Problem a:
Answer these questions using the interview below, one answer per line, marked like the questions:
(i) To the tune of which song was the "Farm Stand" jingle set?
(ii) At which studio did the speaker work with engineer/producer Gregory Smelley?
(iii) In what month was the first song written?

__________________________________________________

NK: I let the information that I gathered take the lead. And sometimes someone, like the woman who I ended up doing a jingle for the Big Bend Texas Mountain and Travel Guide, said, “I’m a huge fan of Townes Van Zandt, so could you make a jingle like Townes Van Zandt?” So that jingle is strongly influenced by one of his tunes. And in other cases, the songs sometimes wrote themselves. It was a matter of fitting subject matter with musical style, and trying to pack in as much relevant information as I could. For the “Farm Stand” jingle, I was sent an amazing list of everybody who comes to the farm stand and what they sell there. I thought, my God, these have to be the lyrics—it’s going to be a long, long, long list. The concept was easy, but then actually squashing all that information in was not so simple; it was really very lyrically dense. I worked on that one for a long time. And then setting it to the tune of “This Land is Your Land” gave it a communal, folksy angle that was perfect for a jingle about a farmer’s market where everybody comes together.

SS: How long had you been conceiving of this project?

NK: I went out to Marfa in February to look around. Initially I’d come with a completely different concept. But I lead another life as a singer and as a musician, and I’ve played music my whole life. Mixing my art practice and my music practice is not something that I do too often, but this was a sound show and this was, as I said, a very useful vehicle for getting to know a town that I knew nothing about. And rather than being an outsider—someone who makes a piece and then is a parachute artist who drops in from above and then is gone—I really wanted to do something where hopefully I had the opportunity to work with people there. I worked with engineer/producer Gregory Smelley at The Marfa Recording Company, and I played with two fantastic Marfa-based musicians, Adam Bork and David Beebe. I wrote the first song in May and we recorded them in July and the record just came out, so it was a very fast wrap-up. It happened very quickly once it started, and was the funnest project that I’ve worked on in a long time.

__________________________________________________

Problem b: Count the lines of the records below that contain the string "panel", treating case as significant, and give only the number.

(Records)
__________________________________________________

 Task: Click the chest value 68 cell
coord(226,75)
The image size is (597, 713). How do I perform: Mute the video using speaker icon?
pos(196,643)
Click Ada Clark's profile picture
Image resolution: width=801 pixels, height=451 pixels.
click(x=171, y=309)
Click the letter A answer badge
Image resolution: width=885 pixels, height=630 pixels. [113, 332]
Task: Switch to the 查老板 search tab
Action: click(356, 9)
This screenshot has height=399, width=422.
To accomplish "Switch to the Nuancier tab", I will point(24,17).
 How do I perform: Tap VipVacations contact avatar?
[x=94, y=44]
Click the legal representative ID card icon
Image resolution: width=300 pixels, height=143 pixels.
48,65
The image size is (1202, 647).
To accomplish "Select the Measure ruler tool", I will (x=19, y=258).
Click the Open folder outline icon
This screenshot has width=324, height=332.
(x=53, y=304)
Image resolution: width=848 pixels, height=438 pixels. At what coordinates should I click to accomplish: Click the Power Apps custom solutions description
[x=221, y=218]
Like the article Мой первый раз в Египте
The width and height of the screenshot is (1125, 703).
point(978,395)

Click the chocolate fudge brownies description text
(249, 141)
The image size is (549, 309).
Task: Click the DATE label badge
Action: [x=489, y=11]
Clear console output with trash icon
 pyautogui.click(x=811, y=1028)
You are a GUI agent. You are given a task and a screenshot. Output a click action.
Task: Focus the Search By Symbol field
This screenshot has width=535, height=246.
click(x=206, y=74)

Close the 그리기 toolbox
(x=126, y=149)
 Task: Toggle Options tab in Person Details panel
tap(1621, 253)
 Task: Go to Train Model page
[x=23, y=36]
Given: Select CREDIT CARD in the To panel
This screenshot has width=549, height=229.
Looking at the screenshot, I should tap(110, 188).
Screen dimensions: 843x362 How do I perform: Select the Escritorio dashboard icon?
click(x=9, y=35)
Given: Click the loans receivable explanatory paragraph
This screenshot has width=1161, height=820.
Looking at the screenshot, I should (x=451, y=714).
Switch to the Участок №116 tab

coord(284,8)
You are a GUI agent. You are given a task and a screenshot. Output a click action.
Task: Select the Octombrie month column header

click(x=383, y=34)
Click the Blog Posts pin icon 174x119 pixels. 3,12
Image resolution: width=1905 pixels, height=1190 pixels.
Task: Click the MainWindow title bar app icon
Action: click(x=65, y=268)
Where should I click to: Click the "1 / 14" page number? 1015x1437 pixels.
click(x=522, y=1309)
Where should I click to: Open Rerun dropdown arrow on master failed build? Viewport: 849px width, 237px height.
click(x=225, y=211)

__________________________________________________

Complete answer a:
(i) "This Land is Your Land"
(ii) The Marfa Recording Company
(iii) May

Complete answer b: 2